### WORK REQUIRED
Beginning with the line where "Go back in timeline history" appears, please restate each line of the records below word for word until the last one, inclusive, and nothing else.

---

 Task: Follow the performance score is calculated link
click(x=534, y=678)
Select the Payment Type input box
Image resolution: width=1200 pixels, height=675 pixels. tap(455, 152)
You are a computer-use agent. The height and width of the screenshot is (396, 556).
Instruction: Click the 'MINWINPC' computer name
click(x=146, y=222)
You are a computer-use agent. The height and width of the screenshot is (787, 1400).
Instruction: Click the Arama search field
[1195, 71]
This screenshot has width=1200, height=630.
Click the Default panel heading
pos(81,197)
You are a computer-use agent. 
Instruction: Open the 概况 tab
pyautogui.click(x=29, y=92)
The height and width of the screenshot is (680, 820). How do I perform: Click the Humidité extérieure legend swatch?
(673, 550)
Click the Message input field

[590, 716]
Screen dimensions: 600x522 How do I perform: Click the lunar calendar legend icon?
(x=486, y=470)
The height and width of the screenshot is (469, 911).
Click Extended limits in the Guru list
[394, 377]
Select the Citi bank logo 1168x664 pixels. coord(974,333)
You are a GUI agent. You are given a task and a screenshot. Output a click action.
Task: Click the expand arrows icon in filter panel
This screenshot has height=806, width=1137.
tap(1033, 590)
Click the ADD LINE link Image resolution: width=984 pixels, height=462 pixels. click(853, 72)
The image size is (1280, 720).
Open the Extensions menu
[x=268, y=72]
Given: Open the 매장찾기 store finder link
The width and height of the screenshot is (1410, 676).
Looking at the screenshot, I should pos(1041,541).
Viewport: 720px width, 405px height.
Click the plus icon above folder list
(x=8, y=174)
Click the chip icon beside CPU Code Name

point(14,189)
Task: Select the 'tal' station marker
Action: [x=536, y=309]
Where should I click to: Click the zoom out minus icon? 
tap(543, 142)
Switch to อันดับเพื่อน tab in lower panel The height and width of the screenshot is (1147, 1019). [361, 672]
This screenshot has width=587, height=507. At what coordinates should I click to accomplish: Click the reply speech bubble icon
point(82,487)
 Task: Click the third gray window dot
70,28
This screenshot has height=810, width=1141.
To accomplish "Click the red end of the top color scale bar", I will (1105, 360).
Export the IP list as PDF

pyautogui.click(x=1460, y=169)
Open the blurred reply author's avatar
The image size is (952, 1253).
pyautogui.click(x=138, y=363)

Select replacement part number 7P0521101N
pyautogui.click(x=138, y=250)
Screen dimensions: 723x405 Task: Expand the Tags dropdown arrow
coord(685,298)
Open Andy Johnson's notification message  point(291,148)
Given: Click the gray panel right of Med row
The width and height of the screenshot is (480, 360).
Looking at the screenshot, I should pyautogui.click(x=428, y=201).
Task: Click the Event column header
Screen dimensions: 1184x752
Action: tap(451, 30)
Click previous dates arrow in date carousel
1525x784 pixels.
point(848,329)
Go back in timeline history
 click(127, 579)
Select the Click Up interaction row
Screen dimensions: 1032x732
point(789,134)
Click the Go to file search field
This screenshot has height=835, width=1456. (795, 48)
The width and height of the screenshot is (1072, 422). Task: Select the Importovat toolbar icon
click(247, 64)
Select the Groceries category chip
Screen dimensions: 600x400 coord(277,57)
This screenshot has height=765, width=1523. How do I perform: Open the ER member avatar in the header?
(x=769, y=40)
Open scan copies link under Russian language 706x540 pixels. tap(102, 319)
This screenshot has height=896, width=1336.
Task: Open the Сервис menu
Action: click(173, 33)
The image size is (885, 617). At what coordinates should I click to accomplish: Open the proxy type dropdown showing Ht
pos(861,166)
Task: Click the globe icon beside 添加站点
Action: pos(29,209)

---

### YOUR RESPONSE
Go back in timeline history
 click(127, 579)
Select the Click Up interaction row
Screen dimensions: 1032x732
point(789,134)
Click the Go to file search field
This screenshot has height=835, width=1456. (795, 48)
The width and height of the screenshot is (1072, 422). Task: Select the Importovat toolbar icon
click(247, 64)
Select the Groceries category chip
Screen dimensions: 600x400 coord(277,57)
This screenshot has height=765, width=1523. How do I perform: Open the ER member avatar in the header?
(x=769, y=40)
Open scan copies link under Russian language 706x540 pixels. tap(102, 319)
This screenshot has height=896, width=1336.
Task: Open the Сервис menu
Action: click(173, 33)
The image size is (885, 617). At what coordinates should I click to accomplish: Open the proxy type dropdown showing Ht
pos(861,166)
Task: Click the globe icon beside 添加站点
Action: pos(29,209)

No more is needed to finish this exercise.